Lain lagi pendapat Socrates yang memproyeksikan keadilan pada pemerintahan. Menurut Socrates, keadilan tercipta bila mana warga Negara sudah sudah merasakan bahwa pihak pemerintah sudah melaksanakan tugas nya dengan baik. Mengapa di proyeksikan pada pemerintah sebab pemerintah adalah pimpinan pokok yang menentukan dinamika masyarakat.

  • Kejujuran

Kejujuran atau jujur artinya apa yang di katakan sesorang sesuai dengan hati naruni nya apa yang di katakannya sesuai dengan kenyataan yang ada. Sedang kenyataan yang ada itu adalah kenyataan yang benar – benar  ada. Jujur juga berarti sesorang bersih hatinya dari perbuatan – perbuatan yang di larang oleh agama dan hukum. Untuk itu di tuntut satu kata dan perbuatan, yang berarti bahwa apa yang di katakana harus sama dengan perbuatannya. Karna itu jujur berarti juga menepati janji atau kesanggupan yang terlampir melalui kata – kata ataupun yang masih terkandung dalam hati nurani nya berupa kehendak, harapan dan niat. Sesorang yang tidak menepati niatnya berarti mendustai diri sendiri. Apa bila niat telah terlahir dalam kata – kata, padahal tidak di tepati, maka ke bohongannya di saksikan oleh orang lain. Sikap jujur perlu di pelajari oleh setiap orang, sebab ke jujuran mewudjud kan ke adilan, sedang ke adilan menuntut kemuliaan abadi, jujur memberikan keberanian dan ketentraman hati, serta menyucikan lagi pula membuat luhurnya budi perkerti. Sesorang mustahil dapat memeluk agama dengan sempurna, apa bila lidah nya tidak suci. Teguh lah dalam ke benaran, sekali pun ke jujuran dapat merugikan mu serta jangan pula berdusta, walaupun dusta mu dapat menguntungkan mu.

  • Pemulihan nama baik

Nama baik merupakan tujuan utama orang hidup. Nama baik adalah nama yang tidak tercela. Setiap orang menjaga dengan hati – hati agar namanya tetap baik. Lebih – lebih jika ia menjadi teladan bagi orang atau tetangga di sekitarnya adalah suatu ke banggaan batin yang tak ternilai harganya.

Penjagaan nama baik erat hubungannya dengan tingkah laku atau perbuatan. Atau boleh di katakana nama baik atau tidak baik itu adalah tingkah laku atau perbuatannya. Yang di maksud dengan tingkah laku dan perbuatan itu, antara lain cara berbahasa, cara bergaul, sopan santun, di siplin pribadi, cara menghadapi orang, perbuatan – perbuatan yang halal kan agama dll.

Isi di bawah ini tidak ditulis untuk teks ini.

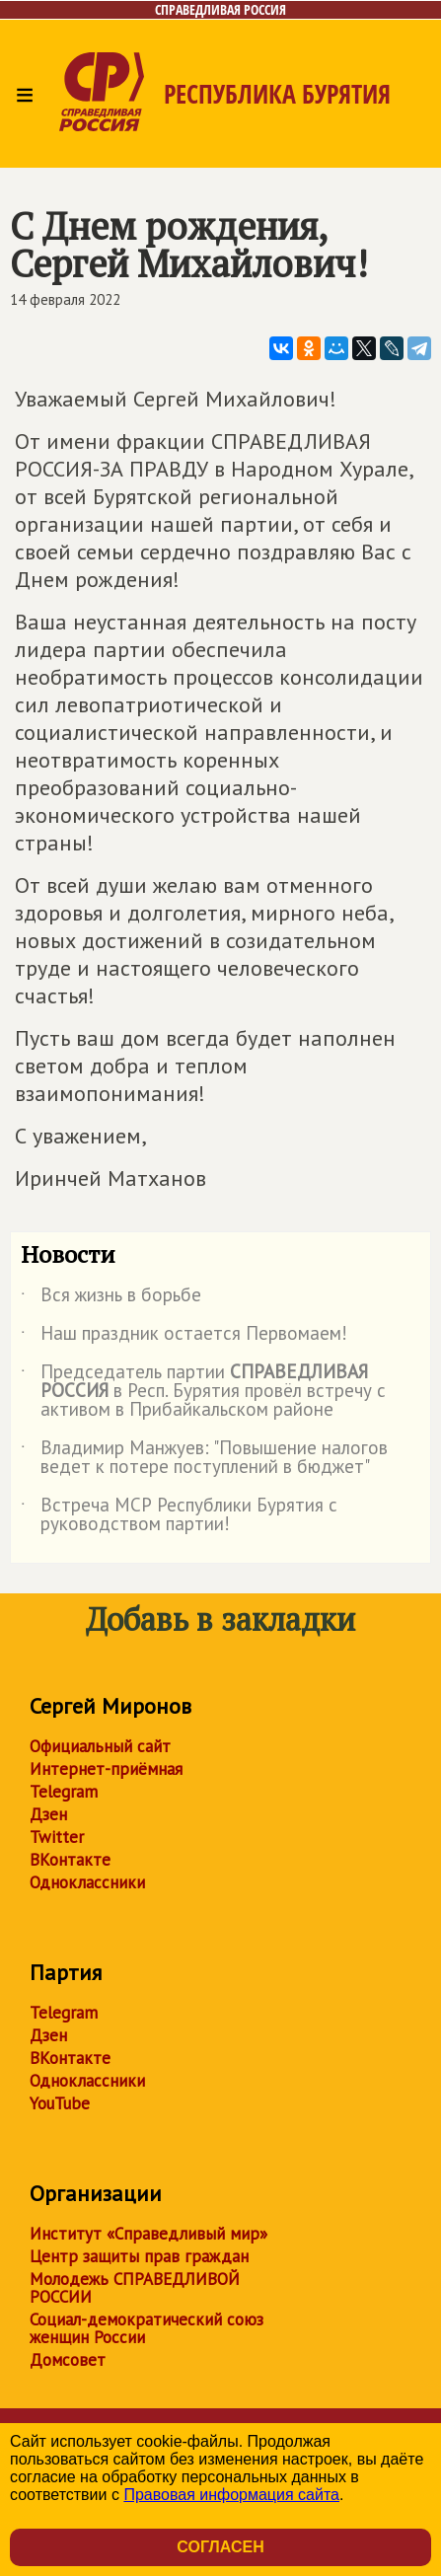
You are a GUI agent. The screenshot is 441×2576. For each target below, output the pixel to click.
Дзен (48, 1814)
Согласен (220, 2547)
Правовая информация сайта (231, 2494)
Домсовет (68, 2360)
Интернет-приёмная (106, 1769)
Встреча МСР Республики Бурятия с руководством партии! (179, 1515)
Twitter (57, 1837)
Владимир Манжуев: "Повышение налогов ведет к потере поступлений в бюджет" (204, 1458)
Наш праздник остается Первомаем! (184, 1337)
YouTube (60, 2103)
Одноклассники (87, 1882)
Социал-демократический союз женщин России (146, 2328)
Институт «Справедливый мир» (148, 2234)
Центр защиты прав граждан (139, 2256)
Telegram (64, 1792)
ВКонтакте (70, 1860)
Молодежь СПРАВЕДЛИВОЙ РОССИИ (135, 2288)
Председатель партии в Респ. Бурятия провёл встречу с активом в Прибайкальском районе (203, 1391)
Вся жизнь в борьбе (111, 1298)
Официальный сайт (100, 1746)
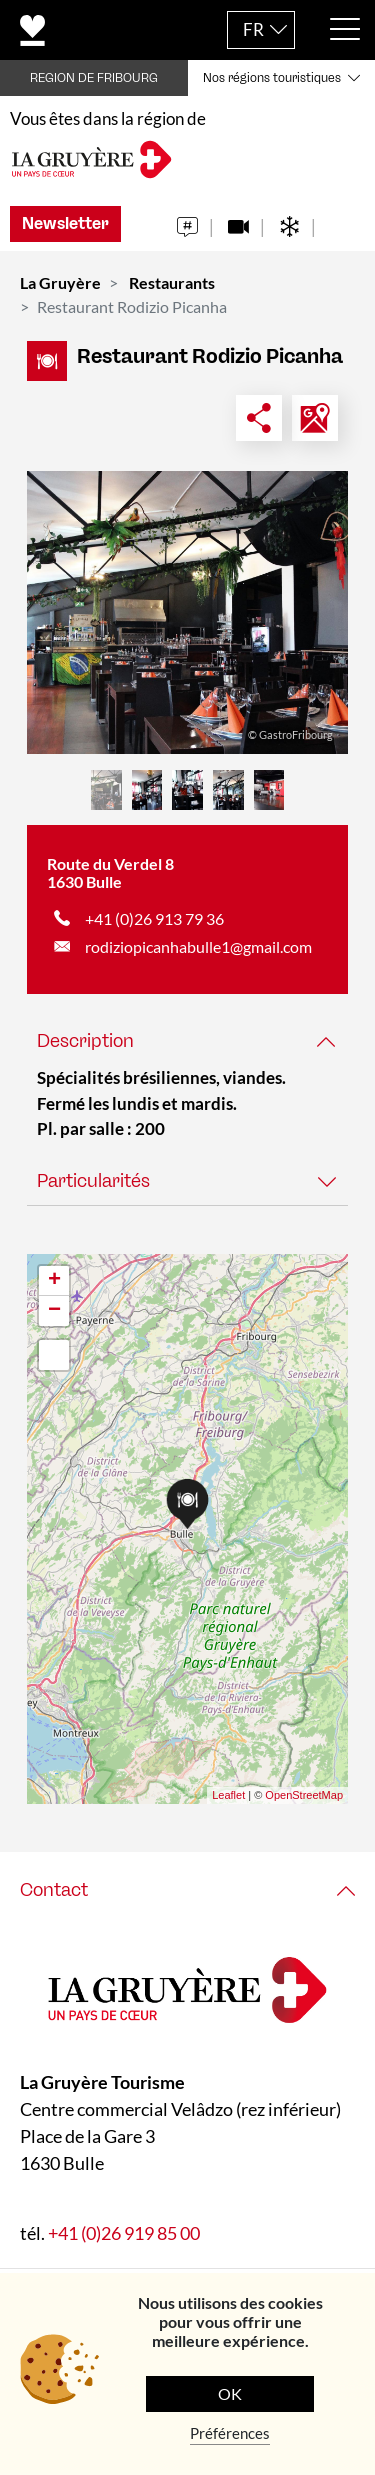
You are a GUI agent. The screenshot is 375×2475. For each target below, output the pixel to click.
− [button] (54, 1311)
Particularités (93, 1181)
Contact (54, 1890)
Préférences (230, 2433)
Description (85, 1041)
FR (253, 29)
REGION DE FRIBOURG (94, 78)
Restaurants (172, 282)
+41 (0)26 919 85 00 (124, 2232)
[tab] (187, 1041)
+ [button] (54, 1281)
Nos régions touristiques (272, 78)
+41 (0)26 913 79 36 (154, 918)
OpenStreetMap (304, 1795)
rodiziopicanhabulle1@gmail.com (198, 946)
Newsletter (65, 223)
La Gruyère (60, 282)
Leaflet (228, 1795)
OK (230, 2393)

Tingakah laku atau perbuatan yang baik dengan nama baik itu pada hakikatnya sesuai dengan kodrat manusia, yaitu :

  1. Manusia menurud sifat dasarnya adalah makhluk moral
  2. Ada aturan – aturan yang berdiri sendiri yang harus di patuhi manusia untuk mewujud kan dirinya sendiri sebagai pelaku moral tersebut.
  • Pembalasan

Pembalasan ialah suatu reaksi atas perbuatan orang lain, reaksi itu dapat berupa perbuatan yang serupa, perbuatan yang seimbang, tingkah laku yang serupa, tingkah laku yang seimbang.

Pada dasarnya, manusia adalah makhluk moral dan makhluk social. Dalam bergaul, manusia harus mematuhi norma – norma untuk mewujud kan moral itu. Bila manusia berbuat amoral, lingkungan lah yang menyebabkan nya. Perbuatan amoral pada hakekatnya adalah perbuatan yang melanggar atau memperkosa hak dan kewajiban  manusia lain.

Oleh karna tiap manusia tidak menghendaki hak dan kewajibannya di langgar atau di perkosa, maka manusia berusaha mempertahankan hak dan kewajibannya itu. Mempertahankan hak dan kewajiban itu adalah pembalasan.